Content starts

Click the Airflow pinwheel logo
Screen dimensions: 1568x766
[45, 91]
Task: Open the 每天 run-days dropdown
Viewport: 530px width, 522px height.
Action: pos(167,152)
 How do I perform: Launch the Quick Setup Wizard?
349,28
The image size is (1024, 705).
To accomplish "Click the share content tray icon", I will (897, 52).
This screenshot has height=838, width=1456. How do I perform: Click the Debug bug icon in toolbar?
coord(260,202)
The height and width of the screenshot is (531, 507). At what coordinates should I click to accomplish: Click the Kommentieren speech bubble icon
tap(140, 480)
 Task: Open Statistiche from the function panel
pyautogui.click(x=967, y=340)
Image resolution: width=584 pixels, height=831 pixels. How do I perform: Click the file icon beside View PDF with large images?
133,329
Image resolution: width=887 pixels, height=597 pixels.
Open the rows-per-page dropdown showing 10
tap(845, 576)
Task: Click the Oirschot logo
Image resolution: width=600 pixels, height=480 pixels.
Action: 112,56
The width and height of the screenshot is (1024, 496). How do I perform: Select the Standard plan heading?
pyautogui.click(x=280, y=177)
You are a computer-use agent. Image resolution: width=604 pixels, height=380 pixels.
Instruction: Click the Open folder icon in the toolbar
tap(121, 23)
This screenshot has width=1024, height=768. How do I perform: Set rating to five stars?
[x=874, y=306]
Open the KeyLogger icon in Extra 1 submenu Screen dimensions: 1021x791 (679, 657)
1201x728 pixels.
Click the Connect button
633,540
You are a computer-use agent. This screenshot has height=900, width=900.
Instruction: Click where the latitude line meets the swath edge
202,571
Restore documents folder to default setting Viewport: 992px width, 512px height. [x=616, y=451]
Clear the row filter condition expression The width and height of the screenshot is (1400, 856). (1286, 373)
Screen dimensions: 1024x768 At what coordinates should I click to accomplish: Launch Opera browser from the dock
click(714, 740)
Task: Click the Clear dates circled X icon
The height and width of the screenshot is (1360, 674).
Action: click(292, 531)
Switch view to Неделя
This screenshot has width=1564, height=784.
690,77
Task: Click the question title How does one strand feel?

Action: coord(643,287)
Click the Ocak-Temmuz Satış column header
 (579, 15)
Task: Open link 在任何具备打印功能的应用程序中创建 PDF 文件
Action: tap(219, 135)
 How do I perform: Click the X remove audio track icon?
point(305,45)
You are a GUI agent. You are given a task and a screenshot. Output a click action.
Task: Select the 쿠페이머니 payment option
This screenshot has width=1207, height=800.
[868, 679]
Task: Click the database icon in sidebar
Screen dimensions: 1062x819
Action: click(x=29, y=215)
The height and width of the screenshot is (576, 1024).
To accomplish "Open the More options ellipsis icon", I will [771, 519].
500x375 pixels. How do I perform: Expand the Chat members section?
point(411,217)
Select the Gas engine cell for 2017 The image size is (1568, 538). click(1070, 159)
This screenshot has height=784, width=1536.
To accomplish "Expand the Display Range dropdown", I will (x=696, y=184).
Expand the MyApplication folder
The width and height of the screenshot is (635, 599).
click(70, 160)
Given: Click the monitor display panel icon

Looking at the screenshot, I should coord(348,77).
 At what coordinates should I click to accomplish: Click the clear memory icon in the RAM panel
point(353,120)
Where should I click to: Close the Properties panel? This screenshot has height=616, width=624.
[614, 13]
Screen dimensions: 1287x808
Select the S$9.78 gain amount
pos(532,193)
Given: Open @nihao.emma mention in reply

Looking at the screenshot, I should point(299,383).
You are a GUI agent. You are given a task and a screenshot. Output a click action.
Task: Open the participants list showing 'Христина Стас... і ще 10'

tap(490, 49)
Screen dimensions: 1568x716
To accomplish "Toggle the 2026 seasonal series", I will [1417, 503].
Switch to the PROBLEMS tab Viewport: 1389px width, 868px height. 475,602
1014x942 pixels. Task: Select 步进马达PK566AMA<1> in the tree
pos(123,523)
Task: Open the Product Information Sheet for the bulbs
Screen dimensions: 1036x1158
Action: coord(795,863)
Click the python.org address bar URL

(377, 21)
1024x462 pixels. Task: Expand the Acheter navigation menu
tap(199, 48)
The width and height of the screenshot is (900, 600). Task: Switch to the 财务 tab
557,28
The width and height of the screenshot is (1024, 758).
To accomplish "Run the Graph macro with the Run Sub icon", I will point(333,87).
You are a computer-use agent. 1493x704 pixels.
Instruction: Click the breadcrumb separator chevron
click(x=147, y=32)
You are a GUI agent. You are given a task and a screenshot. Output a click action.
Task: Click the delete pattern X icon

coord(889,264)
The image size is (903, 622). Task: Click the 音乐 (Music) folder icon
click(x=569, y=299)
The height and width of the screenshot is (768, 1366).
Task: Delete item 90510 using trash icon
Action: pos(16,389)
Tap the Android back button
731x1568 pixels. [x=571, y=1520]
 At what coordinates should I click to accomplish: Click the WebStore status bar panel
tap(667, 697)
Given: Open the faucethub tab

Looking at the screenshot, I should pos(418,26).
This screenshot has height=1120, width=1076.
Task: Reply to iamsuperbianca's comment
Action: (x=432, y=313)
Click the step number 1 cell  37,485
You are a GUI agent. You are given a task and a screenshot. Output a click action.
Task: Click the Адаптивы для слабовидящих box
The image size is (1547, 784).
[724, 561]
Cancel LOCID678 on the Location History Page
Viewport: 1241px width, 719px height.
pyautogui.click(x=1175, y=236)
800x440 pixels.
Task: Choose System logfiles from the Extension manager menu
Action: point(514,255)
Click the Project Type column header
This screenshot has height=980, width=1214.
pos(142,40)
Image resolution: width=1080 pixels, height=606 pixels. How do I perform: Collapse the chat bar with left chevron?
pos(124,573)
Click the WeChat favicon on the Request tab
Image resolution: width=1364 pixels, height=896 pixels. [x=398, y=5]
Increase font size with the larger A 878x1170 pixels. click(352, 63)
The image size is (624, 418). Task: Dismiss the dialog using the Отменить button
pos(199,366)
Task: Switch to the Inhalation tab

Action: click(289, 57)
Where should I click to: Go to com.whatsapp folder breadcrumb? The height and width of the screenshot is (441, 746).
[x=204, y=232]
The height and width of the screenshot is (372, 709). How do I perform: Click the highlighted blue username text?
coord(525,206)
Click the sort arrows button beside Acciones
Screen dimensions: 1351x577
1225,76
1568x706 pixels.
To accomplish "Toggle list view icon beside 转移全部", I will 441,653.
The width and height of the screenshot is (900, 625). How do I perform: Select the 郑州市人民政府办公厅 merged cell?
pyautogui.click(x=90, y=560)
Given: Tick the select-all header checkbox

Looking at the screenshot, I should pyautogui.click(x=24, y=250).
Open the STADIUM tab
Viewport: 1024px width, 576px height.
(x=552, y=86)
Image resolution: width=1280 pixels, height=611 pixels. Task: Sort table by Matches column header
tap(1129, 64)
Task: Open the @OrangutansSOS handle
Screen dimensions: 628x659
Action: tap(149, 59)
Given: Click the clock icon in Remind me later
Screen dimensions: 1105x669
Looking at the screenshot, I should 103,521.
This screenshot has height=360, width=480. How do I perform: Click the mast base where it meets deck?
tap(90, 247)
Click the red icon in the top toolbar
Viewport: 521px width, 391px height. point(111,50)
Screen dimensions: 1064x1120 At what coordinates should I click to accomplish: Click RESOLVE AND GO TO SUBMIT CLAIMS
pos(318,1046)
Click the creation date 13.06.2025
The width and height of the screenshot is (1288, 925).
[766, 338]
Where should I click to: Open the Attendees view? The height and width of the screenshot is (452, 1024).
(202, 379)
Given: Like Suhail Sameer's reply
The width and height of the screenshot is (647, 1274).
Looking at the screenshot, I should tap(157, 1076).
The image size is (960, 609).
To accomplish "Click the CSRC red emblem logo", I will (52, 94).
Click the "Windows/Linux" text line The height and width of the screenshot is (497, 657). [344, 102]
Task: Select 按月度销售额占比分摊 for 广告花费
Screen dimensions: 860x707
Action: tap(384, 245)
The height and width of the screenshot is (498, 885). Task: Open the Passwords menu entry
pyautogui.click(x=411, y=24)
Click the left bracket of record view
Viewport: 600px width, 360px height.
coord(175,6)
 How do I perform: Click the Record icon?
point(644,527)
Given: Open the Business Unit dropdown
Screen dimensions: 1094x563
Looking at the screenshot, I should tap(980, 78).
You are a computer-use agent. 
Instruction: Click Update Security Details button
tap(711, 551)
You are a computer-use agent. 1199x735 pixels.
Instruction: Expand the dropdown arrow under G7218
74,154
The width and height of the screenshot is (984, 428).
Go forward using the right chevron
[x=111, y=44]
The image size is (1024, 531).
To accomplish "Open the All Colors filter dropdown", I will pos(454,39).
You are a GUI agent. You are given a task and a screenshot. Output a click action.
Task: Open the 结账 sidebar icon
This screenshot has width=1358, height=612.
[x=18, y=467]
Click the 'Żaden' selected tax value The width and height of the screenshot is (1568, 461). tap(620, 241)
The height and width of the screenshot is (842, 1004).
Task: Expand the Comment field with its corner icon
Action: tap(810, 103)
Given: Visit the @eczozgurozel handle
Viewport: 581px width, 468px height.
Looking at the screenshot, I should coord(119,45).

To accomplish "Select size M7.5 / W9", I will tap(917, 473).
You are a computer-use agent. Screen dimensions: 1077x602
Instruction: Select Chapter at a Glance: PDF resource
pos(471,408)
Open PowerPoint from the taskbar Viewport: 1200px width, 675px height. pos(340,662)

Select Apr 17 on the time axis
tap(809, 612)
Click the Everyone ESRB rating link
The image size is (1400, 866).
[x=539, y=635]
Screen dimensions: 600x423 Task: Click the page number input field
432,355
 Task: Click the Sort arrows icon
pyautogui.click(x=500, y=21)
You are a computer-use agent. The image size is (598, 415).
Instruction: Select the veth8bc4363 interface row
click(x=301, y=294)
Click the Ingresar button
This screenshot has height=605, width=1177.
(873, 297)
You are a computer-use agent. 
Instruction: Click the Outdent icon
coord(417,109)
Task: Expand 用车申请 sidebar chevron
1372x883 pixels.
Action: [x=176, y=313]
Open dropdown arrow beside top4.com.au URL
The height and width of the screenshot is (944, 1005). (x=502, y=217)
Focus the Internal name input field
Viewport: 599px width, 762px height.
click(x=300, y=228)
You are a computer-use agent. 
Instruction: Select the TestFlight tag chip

Content ends

Task instructions: Exactly the lines from the one containing "Task: Click the Sort arrows icon" through the end of the records above should be returned, with both ends kept.

Solution to the exercise:
 Task: Click the Sort arrows icon
pyautogui.click(x=500, y=21)
You are a computer-use agent. The image size is (598, 415).
Instruction: Select the veth8bc4363 interface row
click(x=301, y=294)
Click the Ingresar button
This screenshot has height=605, width=1177.
(873, 297)
You are a computer-use agent. 
Instruction: Click the Outdent icon
coord(417,109)
Task: Expand 用车申请 sidebar chevron
1372x883 pixels.
Action: [x=176, y=313]
Open dropdown arrow beside top4.com.au URL
The height and width of the screenshot is (944, 1005). (x=502, y=217)
Focus the Internal name input field
Viewport: 599px width, 762px height.
click(x=300, y=228)
You are a computer-use agent. 
Instruction: Select the TestFlight tag chip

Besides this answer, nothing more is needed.